Por Paisley Dodds
SAN JUAN, Puerto Rico (Prensa Asociada) - Son dos mundos muy apartes: las aguas azules y tranquilas con orillas de palmeras en Vieques y los escombros de los edificios derribados por una ola de ataques terroristas en Estados Unidos.
Sin embargo, en realidad los dos han quedado entrelazados.
Mientras los estadounidenses planifican represalias por los ataques que dejaron miles de muertos en Manhattan, Washington y Pennsylvania, los puertorriqueños temen que esa sed de sangre prolongará la presensencia de la Marina en la pequeña isla de Vieques, una lucha que estaba ganada hasta el martes pasado.
Las maniobras militares en Vieques han causado ya la muerte de un civil puertorriqueño y muchos se preguntan si la falta de solución al problema viequense es un precio caro por la seguridad.
"Sesenta años de entrenamiento militar en Vieques no ayudaron en nada el martes pasado," dijo Fabián Martínez, un ex capitán de la Fuerza Aérea de EEUU que ahora vive en Vieques.
"Vieques es usado para entrenar tropas que después van a otros países a atacar en vez de entrenarse para defender el suelo nacional."
Durante maniobras para entrenar para ir a Kosovo hace dos años, un piloto naval dejó caer dos bombas por error cerca de un puesto de observación en Vieques y mató al guardia civil David Sanes, incidente que generó amplias protestas contra la presencia de la Marina en la pequeña isla municipio.
Oleadas de activistas contra la Marina han entrado a la zona militar en Vieques desde el 1999 con el propósito de parar las maniobras dijeron que iban a reducir sus actividades de protestas.
Sin embargo, en muchas cartas a los periódicos, los puertorriqueños se quejan de que Vieques será arrastrado hacia el debate de defensa nacional.
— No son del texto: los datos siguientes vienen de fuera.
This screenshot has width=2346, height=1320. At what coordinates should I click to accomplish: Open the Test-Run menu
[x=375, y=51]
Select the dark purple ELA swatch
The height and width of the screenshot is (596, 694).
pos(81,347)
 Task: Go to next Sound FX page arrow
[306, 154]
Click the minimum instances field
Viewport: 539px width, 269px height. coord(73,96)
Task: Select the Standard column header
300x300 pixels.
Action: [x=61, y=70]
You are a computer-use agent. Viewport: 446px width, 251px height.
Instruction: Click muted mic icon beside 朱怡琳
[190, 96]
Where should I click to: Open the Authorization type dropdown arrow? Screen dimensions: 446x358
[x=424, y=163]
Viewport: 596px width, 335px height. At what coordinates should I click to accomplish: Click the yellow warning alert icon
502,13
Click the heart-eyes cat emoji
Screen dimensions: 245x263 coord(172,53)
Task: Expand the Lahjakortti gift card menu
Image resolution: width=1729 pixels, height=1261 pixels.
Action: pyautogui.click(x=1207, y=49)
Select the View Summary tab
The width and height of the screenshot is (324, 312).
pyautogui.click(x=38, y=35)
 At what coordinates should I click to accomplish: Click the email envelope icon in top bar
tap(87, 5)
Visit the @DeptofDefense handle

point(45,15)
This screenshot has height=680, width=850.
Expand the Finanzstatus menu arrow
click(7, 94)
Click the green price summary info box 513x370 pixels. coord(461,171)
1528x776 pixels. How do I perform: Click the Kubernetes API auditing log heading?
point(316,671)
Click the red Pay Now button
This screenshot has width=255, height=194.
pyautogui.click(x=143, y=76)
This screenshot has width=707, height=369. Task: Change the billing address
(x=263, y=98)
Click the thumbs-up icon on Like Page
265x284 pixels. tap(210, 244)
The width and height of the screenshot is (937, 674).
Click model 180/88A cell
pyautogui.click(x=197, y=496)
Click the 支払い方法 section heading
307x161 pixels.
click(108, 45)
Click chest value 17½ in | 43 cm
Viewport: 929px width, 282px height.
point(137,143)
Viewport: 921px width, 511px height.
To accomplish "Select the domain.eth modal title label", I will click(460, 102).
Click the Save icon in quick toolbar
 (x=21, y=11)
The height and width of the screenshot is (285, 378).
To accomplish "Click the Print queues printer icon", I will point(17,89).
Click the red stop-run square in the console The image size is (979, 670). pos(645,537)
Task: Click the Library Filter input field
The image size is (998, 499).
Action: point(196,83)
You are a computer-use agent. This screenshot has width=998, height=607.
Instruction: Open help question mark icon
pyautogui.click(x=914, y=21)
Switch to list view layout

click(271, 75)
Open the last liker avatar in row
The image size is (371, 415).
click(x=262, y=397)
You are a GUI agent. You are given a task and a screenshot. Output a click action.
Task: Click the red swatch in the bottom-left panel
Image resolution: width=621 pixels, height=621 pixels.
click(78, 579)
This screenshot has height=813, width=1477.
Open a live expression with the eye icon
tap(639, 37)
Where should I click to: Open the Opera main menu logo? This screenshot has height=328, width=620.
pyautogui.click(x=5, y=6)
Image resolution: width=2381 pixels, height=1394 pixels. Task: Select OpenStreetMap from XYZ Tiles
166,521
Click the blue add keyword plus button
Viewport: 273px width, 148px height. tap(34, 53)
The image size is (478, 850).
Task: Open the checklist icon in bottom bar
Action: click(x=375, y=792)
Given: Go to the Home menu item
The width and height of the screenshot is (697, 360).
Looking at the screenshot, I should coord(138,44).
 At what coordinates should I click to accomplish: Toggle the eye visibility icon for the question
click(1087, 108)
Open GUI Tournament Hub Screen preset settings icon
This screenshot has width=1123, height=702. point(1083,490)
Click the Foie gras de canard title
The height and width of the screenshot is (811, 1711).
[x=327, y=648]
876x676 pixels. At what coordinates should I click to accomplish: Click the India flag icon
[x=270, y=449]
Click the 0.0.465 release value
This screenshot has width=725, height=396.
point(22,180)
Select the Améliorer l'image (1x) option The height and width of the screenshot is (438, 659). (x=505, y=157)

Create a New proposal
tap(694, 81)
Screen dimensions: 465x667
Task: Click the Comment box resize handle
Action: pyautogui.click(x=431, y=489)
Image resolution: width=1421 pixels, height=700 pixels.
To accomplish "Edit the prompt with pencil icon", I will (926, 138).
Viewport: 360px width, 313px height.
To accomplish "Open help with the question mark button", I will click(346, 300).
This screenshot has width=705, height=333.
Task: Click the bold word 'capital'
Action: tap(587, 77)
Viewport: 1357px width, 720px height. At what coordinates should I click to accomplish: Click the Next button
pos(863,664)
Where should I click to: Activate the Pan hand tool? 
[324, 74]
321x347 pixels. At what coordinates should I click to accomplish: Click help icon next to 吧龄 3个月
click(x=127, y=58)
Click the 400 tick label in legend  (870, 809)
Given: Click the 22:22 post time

El pasado verano el presidente George W. Bush declaró que la Marina estadounidense se iría de Vieques para mayo del 2003, pero incluyó en la legislación del presupuesto militar la posibilidad de que la Marina podría quedarse si no conseguía una alternativa para las prácticas de sus maniobras militares.
Los residentes de Vieques han dicho que 60 años de prácticas militares ha causado daño a su salud, al ambiente y al desarrollo económico.